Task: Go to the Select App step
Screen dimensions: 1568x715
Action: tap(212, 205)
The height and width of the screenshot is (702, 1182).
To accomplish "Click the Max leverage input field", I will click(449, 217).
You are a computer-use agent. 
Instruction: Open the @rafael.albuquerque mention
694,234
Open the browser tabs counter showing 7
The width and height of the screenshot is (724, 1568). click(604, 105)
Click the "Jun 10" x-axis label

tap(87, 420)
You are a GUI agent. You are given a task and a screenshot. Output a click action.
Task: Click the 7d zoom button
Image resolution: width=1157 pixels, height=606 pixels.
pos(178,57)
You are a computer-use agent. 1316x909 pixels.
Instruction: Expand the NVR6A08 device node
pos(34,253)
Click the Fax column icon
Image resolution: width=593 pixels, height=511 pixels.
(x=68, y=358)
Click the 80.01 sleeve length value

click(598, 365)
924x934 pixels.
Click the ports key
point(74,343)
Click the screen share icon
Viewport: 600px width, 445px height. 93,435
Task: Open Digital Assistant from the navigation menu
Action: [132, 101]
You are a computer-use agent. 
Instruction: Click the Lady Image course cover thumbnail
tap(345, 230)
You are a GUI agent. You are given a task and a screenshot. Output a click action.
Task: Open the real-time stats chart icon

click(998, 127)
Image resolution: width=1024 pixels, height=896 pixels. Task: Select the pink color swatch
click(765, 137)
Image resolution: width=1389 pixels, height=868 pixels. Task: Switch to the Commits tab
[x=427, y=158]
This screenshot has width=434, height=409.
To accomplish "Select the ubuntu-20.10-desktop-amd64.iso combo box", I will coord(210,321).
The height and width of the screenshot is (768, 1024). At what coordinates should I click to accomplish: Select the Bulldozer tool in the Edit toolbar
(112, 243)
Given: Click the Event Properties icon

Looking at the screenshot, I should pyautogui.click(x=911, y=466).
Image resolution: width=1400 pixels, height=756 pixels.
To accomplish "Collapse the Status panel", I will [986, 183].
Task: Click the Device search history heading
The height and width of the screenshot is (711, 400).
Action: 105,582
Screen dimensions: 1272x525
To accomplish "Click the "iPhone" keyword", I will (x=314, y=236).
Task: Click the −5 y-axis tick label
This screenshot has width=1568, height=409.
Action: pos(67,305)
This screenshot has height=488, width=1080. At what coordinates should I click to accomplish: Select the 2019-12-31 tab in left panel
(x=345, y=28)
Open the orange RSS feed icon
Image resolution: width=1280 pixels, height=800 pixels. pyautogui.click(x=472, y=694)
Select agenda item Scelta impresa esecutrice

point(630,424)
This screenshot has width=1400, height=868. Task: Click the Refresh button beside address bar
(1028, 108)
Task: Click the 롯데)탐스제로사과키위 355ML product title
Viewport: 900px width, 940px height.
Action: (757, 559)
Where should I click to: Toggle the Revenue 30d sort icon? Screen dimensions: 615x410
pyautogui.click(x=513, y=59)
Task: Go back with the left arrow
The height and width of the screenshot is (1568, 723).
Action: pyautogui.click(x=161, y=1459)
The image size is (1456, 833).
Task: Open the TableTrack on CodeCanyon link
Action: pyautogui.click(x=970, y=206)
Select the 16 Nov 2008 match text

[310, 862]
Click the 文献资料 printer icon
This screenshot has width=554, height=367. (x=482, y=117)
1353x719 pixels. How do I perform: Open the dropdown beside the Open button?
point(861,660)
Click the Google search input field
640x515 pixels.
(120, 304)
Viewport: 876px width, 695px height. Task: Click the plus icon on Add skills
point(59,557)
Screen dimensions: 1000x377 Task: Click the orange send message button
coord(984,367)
---
*Your instructions*. Every line of the listing above that includes "input" should be copied out.

*Solution for this task*.
To accomplish "Click the Max leverage input field", I will click(449, 217).
Click the Google search input field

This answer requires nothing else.